Required work
Retype all of the records precisely.

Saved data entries
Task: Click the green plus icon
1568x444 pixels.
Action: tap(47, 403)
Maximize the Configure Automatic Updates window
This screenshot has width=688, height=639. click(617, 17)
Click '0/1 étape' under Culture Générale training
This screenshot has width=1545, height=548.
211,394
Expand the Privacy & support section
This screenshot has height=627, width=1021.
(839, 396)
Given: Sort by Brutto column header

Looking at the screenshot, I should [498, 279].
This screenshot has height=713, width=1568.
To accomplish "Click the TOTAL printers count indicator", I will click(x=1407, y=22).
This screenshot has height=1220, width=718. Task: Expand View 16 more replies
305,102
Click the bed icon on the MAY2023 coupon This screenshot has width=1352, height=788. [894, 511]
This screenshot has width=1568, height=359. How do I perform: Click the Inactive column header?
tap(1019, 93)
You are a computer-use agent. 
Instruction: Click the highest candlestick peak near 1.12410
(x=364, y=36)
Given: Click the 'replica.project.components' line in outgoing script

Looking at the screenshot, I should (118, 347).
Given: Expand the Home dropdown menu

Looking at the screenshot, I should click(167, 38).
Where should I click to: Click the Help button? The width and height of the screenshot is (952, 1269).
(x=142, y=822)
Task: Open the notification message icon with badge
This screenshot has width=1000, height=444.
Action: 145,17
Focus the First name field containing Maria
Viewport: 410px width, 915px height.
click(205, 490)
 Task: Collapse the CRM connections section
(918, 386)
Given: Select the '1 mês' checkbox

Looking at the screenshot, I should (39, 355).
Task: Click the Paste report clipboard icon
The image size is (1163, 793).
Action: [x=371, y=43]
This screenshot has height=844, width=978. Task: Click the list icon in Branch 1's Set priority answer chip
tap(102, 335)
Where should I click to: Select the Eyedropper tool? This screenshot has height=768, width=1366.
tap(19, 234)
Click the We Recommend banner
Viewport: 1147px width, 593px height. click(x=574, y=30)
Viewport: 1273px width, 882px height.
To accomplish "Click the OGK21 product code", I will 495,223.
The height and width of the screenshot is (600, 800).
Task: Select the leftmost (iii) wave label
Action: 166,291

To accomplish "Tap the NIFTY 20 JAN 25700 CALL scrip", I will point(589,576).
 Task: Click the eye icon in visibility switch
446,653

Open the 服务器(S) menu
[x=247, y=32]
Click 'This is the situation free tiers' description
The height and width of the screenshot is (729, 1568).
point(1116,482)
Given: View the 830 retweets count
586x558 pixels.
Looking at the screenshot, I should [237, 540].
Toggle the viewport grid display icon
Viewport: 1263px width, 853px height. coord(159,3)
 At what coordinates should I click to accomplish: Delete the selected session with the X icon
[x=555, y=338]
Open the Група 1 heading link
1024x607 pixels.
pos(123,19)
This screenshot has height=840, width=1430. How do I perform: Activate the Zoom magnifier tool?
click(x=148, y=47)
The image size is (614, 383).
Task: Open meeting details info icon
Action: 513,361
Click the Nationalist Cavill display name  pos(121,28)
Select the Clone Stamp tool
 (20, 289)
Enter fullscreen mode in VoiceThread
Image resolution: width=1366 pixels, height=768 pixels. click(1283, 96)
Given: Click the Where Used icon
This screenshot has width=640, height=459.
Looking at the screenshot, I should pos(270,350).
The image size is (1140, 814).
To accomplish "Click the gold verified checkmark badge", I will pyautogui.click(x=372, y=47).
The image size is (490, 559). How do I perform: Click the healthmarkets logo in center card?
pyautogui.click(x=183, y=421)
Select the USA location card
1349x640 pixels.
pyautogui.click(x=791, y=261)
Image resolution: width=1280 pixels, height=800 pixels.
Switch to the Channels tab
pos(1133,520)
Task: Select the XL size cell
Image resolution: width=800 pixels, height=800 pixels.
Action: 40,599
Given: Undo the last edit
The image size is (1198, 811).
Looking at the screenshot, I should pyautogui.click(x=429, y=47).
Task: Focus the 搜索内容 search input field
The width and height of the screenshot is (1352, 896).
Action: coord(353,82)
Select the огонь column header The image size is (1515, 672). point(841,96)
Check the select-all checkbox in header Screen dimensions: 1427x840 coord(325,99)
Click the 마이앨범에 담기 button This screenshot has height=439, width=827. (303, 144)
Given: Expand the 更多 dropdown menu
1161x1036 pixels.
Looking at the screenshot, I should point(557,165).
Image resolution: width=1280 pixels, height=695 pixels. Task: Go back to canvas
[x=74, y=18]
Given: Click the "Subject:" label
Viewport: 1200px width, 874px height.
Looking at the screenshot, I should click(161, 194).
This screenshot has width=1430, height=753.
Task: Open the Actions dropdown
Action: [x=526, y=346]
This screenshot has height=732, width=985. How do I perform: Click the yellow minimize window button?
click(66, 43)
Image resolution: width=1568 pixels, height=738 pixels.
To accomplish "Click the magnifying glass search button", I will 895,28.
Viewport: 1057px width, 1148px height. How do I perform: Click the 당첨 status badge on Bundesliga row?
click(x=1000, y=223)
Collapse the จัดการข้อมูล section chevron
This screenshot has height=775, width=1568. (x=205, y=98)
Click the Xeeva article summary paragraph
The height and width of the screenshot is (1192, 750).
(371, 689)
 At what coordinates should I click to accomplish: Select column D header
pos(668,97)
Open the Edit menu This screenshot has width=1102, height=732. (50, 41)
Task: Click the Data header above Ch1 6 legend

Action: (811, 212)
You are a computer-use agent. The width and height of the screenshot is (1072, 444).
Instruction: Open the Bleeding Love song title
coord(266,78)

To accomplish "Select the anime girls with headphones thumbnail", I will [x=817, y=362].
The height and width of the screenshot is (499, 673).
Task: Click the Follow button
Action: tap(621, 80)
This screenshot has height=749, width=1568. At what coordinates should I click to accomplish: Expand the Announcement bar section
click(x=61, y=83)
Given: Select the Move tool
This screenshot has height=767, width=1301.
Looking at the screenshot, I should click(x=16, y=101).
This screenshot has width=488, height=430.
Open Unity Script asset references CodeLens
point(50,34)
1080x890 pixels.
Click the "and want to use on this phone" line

Response box
Task: Click the green plus icon
1568x444 pixels.
Action: tap(47, 403)
Maximize the Configure Automatic Updates window
This screenshot has width=688, height=639. click(617, 17)
Click '0/1 étape' under Culture Générale training
This screenshot has width=1545, height=548.
211,394
Expand the Privacy & support section
This screenshot has height=627, width=1021.
(839, 396)
Given: Sort by Brutto column header

Looking at the screenshot, I should [498, 279].
This screenshot has height=713, width=1568.
To accomplish "Click the TOTAL printers count indicator", I will click(x=1407, y=22).
This screenshot has height=1220, width=718. Task: Expand View 16 more replies
305,102
Click the bed icon on the MAY2023 coupon This screenshot has width=1352, height=788. [894, 511]
This screenshot has width=1568, height=359. How do I perform: Click the Inactive column header?
tap(1019, 93)
You are a computer-use agent. 
Instruction: Click the highest candlestick peak near 1.12410
(x=364, y=36)
Given: Click the 'replica.project.components' line in outgoing script

Looking at the screenshot, I should (118, 347).
Given: Expand the Home dropdown menu

Looking at the screenshot, I should click(167, 38).
Where should I click to: Click the Help button? The width and height of the screenshot is (952, 1269).
(x=142, y=822)
Task: Open the notification message icon with badge
This screenshot has width=1000, height=444.
Action: 145,17
Focus the First name field containing Maria
Viewport: 410px width, 915px height.
click(205, 490)
 Task: Collapse the CRM connections section
(918, 386)
Given: Select the '1 mês' checkbox

Looking at the screenshot, I should (39, 355).
Task: Click the Paste report clipboard icon
The image size is (1163, 793).
Action: [x=371, y=43]
This screenshot has height=844, width=978. Task: Click the list icon in Branch 1's Set priority answer chip
tap(102, 335)
Where should I click to: Select the Eyedropper tool? This screenshot has height=768, width=1366.
tap(19, 234)
Click the We Recommend banner
Viewport: 1147px width, 593px height. click(x=574, y=30)
Viewport: 1273px width, 882px height.
To accomplish "Click the OGK21 product code", I will 495,223.
The height and width of the screenshot is (600, 800).
Task: Select the leftmost (iii) wave label
Action: 166,291

To accomplish "Tap the NIFTY 20 JAN 25700 CALL scrip", I will point(589,576).
 Task: Click the eye icon in visibility switch
446,653

Open the 服务器(S) menu
[x=247, y=32]
Click 'This is the situation free tiers' description
The height and width of the screenshot is (729, 1568).
point(1116,482)
Given: View the 830 retweets count
586x558 pixels.
Looking at the screenshot, I should [237, 540].
Toggle the viewport grid display icon
Viewport: 1263px width, 853px height. coord(159,3)
 At what coordinates should I click to accomplish: Delete the selected session with the X icon
[x=555, y=338]
Open the Група 1 heading link
1024x607 pixels.
pos(123,19)
This screenshot has height=840, width=1430. How do I perform: Activate the Zoom magnifier tool?
click(x=148, y=47)
The image size is (614, 383).
Task: Open meeting details info icon
Action: 513,361
Click the Nationalist Cavill display name  pos(121,28)
Select the Clone Stamp tool
 (20, 289)
Enter fullscreen mode in VoiceThread
Image resolution: width=1366 pixels, height=768 pixels. click(1283, 96)
Given: Click the Where Used icon
This screenshot has width=640, height=459.
Looking at the screenshot, I should pos(270,350).
The image size is (1140, 814).
To accomplish "Click the gold verified checkmark badge", I will pyautogui.click(x=372, y=47).
The image size is (490, 559). How do I perform: Click the healthmarkets logo in center card?
pyautogui.click(x=183, y=421)
Select the USA location card
1349x640 pixels.
pyautogui.click(x=791, y=261)
Image resolution: width=1280 pixels, height=800 pixels.
Switch to the Channels tab
pos(1133,520)
Task: Select the XL size cell
Image resolution: width=800 pixels, height=800 pixels.
Action: 40,599
Given: Undo the last edit
The image size is (1198, 811).
Looking at the screenshot, I should pyautogui.click(x=429, y=47).
Task: Focus the 搜索内容 search input field
The width and height of the screenshot is (1352, 896).
Action: coord(353,82)
Select the огонь column header The image size is (1515, 672). point(841,96)
Check the select-all checkbox in header Screen dimensions: 1427x840 coord(325,99)
Click the 마이앨범에 담기 button This screenshot has height=439, width=827. (303, 144)
Given: Expand the 更多 dropdown menu
1161x1036 pixels.
Looking at the screenshot, I should point(557,165).
Image resolution: width=1280 pixels, height=695 pixels. Task: Go back to canvas
[x=74, y=18]
Given: Click the "Subject:" label
Viewport: 1200px width, 874px height.
Looking at the screenshot, I should click(161, 194).
This screenshot has width=1430, height=753.
Task: Open the Actions dropdown
Action: [x=526, y=346]
This screenshot has height=732, width=985. How do I perform: Click the yellow minimize window button?
click(66, 43)
Image resolution: width=1568 pixels, height=738 pixels.
To accomplish "Click the magnifying glass search button", I will 895,28.
Viewport: 1057px width, 1148px height. How do I perform: Click the 당첨 status badge on Bundesliga row?
click(x=1000, y=223)
Collapse the จัดการข้อมูล section chevron
This screenshot has height=775, width=1568. (x=205, y=98)
Click the Xeeva article summary paragraph
The height and width of the screenshot is (1192, 750).
(371, 689)
 At what coordinates should I click to accomplish: Select column D header
pos(668,97)
Open the Edit menu This screenshot has width=1102, height=732. (50, 41)
Task: Click the Data header above Ch1 6 legend

Action: (811, 212)
You are a computer-use agent. The width and height of the screenshot is (1072, 444).
Instruction: Open the Bleeding Love song title
coord(266,78)

To accomplish "Select the anime girls with headphones thumbnail", I will [x=817, y=362].
The height and width of the screenshot is (499, 673).
Task: Click the Follow button
Action: tap(621, 80)
This screenshot has height=749, width=1568. At what coordinates should I click to accomplish: Expand the Announcement bar section
click(x=61, y=83)
Given: Select the Move tool
This screenshot has height=767, width=1301.
Looking at the screenshot, I should click(x=16, y=101).
This screenshot has width=488, height=430.
Open Unity Script asset references CodeLens
point(50,34)
1080x890 pixels.
Click the "and want to use on this phone" line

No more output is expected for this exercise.